Die unter anderem gegen diese Folgerungen gerichtete negative Feststellungsklage hat das Verwaltungsgericht abgewiesen. Das Oberverwaltungsgericht hat die Berufung gegen dieses Urteil zurückgewiesen und dazu ausgeführt: Der Kläger habe keinen Anspruch auf die Feststellung, dass er die Bestimmungen der Verordnung (EG) Nr. 1/2005 bei den von ihm durchgeführten Hundetransporten nicht zu beachten habe. Der Ausschlusstatbestand des Art. 1 Abs. 5 VO (EG) Nr. 1/2005 liege nicht vor, da die Transporte in Verbindung mit einer wirtschaftlichen Tätigkeit stünden. Der Begriff der wirtschaftlichen Tätigkeit sei hier nicht anders auszulegen, als im Beihilfenrecht. Daher reiche es aus, Güter oder Dienstleistungen auf einem bestimmten Markt anzubieten. Jedenfalls genüge, dass es zu einem Austausch von Geld, Gütern oder Dienstleistungen komme.
Diese Voraussetzungen seien erfüllt, denn der Kläger gebe die nach Deutschland verbrachten Hunde gegen Entgelt ab und konkurriere dabei mit anderen Tierschutzorganisationen sowie Züchtern und Händlern auf einem Markt. Dabei sei unerheblich, dass der Kläger kein Eigentum an den Hunden übertrage. Es komme auch nicht darauf an, dass der Kläger als Verein gemeinnützige Ziele verfolge und keine Gewinnerzielung beabsichtige. Das bestätige der Erwägungsgrund 12 VO (EG) Nr. 1/2005.
Ebenso wenig könne der Kläger die Feststellung beanspruchen, dass die Anzeige- und Registrierungspflicht des § 4 BmTierSSchV keine Anwendung finde. Diese Vorschrift sei richtlinienkonform auszulegen und setze daher keine Gewinnerzielungsabsicht voraus. Im Übrigen spreche alles dafür, dass der Kläger zumindest mit einem Teil seiner Tiertransporte einen Gewinn erziele und erzielen wolle.
Der Kläger hat gegen dieses Urteil Revision eingelegt.
──────────────────────────────
— ZU ERLEDIGENDE AUFGABEN —
[a] Beantworten Sie anhand des Textauszugs die folgenden Fragen:
(i) Wie hat das Verwaltungsgericht über die negative Feststellungsklage entschieden?
(ii) Mit wem konkurriert der Kläger nach den Ausführungen des Oberverwaltungsgerichts auf einem Markt?
(iii) Welches Rechtsmittel hat der Kläger gegen das Urteil des Oberverwaltungsgerichts eingelegt?
[b] Übertragen Sie den Satz „Dabei sei unerheblich, dass der Kläger kein Eigentum an den Hunden übertrage.“ aus dem Textauszug ins Englische.
[c] Schreiben Sie aus dem Textauszug wortgetreu den Abschnitt ab, der mit „Die unter anderem“ beginnt und bis einschließlich „oder Dienstleistungen komme.“ reicht.

— BEREITGESTELLTE DATEN —
──────────────────────────────
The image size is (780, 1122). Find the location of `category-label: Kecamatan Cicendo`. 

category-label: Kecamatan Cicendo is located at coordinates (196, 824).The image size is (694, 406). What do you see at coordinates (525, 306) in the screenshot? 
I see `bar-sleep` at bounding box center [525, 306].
──────────────────────────────
— LÖSUNGEN DER AUFGABEN —
[a]
(i) Es hat die Klage abgewiesen.
(ii) Mit anderen Tierschutzorganisationen sowie mit Züchtern und Händlern.
(iii) Er hat Revision eingelegt.

[b] It is irrelevant in this regard that the plaintiff does not transfer ownership of the dogs.

[c]
Die unter anderem gegen diese Folgerungen gerichtete negative Feststellungsklage hat das Verwaltungsgericht abgewiesen. Das Oberverwaltungsgericht hat die Berufung gegen dieses Urteil zurückgewiesen und dazu ausgeführt: Der Kläger habe keinen Anspruch auf die Feststellung, dass er die Bestimmungen der Verordnung (EG) Nr. 1/2005 bei den von ihm durchgeführten Hundetransporten nicht zu beachten habe. Der Ausschlusstatbestand des Art. 1 Abs. 5 VO (EG) Nr. 1/2005 liege nicht vor, da die Transporte in Verbindung mit einer wirtschaftlichen Tätigkeit stünden. Der Begriff der wirtschaftlichen Tätigkeit sei hier nicht anders auszulegen, als im Beihilfenrecht. Daher reiche es aus, Güter oder Dienstleistungen auf einem bestimmten Markt anzubieten. Jedenfalls genüge, dass es zu einem Austausch von Geld, Gütern oder Dienstleistungen komme.